Wednesday, September 16, 2020

Towards a better understanding of 'bottlenecks' in PC building

In PC Building enthusiast communities, the subject of PC builds being 'bottlenecked' comes up quite frequently. It comes up a lot around the time new hardware -- like the recent RTX 3000 series -- is introduced. Or when (often novice) users are looking for build advice (e.g. 'Will a Ryzen 5 3600 bottleneck my build?').

I recently made a long post about how the concept of 'bottleneck' is frequently misused, poorly understood by and generally unhelpful for PC builders on r/buildapc. The original post generated over 1,000 karma and lots of polarizing discussion and criticism. It's still available here and is worth a read if you're interested in the topic, though for reasons that are not clear to me it was removed by the moderators.

Since the original post, I've considered some of the criticisms and have been chewing on the issues more. This post represents me working through some of this in written form.

How is the term 'bottleneck' generally understood?

When people use this term, what do they mean by it, both in general and specifically in the context of PC building? Among inexperienced PC builders, there is a lot confusion and fuzziness, but that is to be expected whenever novices engage with a concept in a new domain. I'll come back to this issue later, but to start I want to focus on the more sophisticated understanding of the term that more experienced folks, often with engineering backgrounds, have.

The sense most experienced folks understand the term, which is nicely encapsulated by this Quora answer, I'm going to call the Informal Engineering Version of the concept. I define it as follows:
bottleneck (Informal Engineering Version): noun. A component of a system, the performance limitations of which limit the overall performance of the system.

This definition struck me as fine in an informal sense, but left me feeling vaguely uneasy. It took me a lot of thinking to get at precisely why, but I think it amounts to two defects of the definition: a major and a minor one.

- [GIVEN TASK A] The bottleneck article recalls a long post on r/buildapc that described how the concept of 'bottleneck' fares among PC builders. List each of the three descriptions that post gave.
- [GIVEN TASK B] Rewrite the paragraph of the bottleneck article beginning "I recently made a long post" as a short bulleted list that keeps its main facts.
The items after the bottleneck article come from a separate source.

- [MATERIAL SUPPLIED]
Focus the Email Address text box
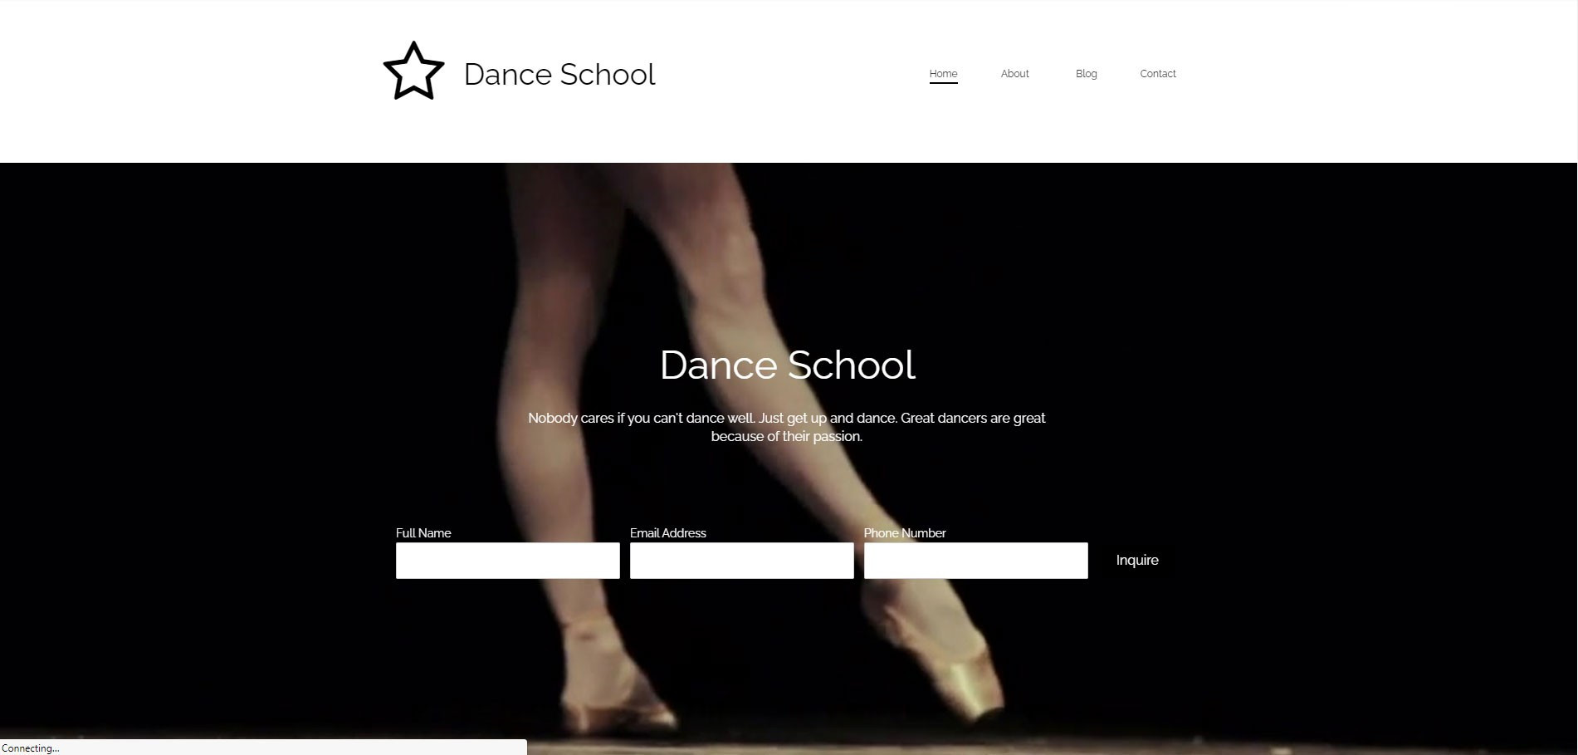The height and width of the screenshot is (755, 1578). click(x=741, y=561)
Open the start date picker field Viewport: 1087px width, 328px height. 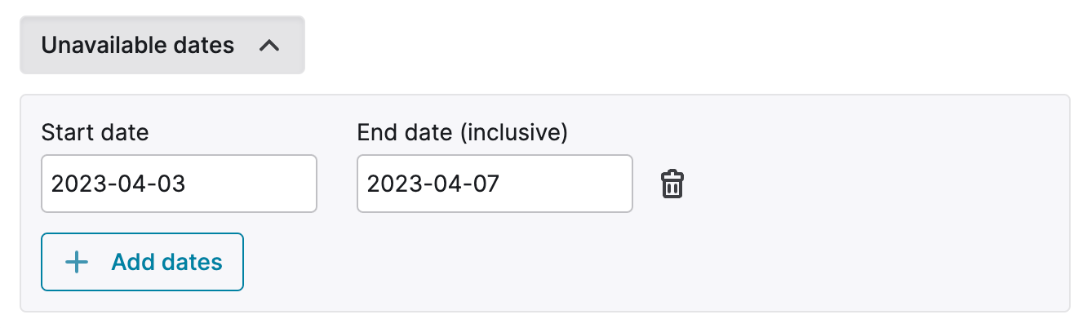coord(180,184)
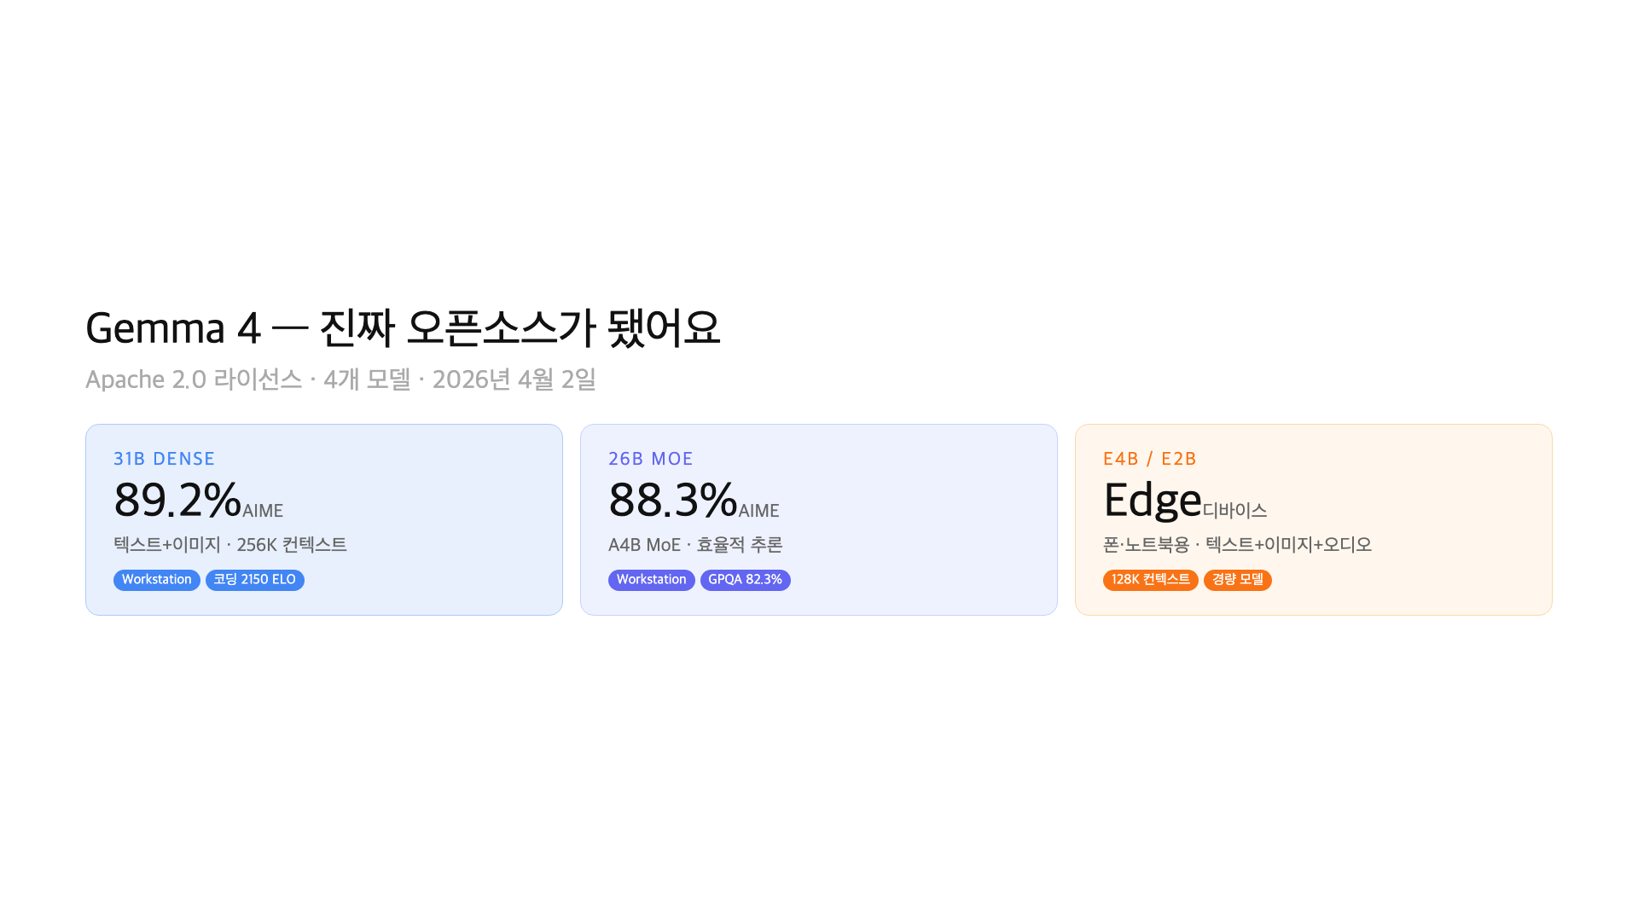This screenshot has height=921, width=1638.
Task: Click the purple Workstation badge in 26B card
Action: pyautogui.click(x=651, y=580)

- [RESPONSE A]
- Frequently misused
- Poorly understood by PC builders
- Generally unhelpful for PC builders

- [RESPONSE B]
- The author wrote a long post on r/buildapc arguing that the concept of 'bottleneck' is frequently misused, poorly understood by PC builders and generally unhelpful for them.
- The post earned over 1,000 karma and prompted much polarizing discussion and criticism.
- The moderators removed it, for reasons the author finds unclear.
- It is still available, and the author recommends it to anyone interested in the topic.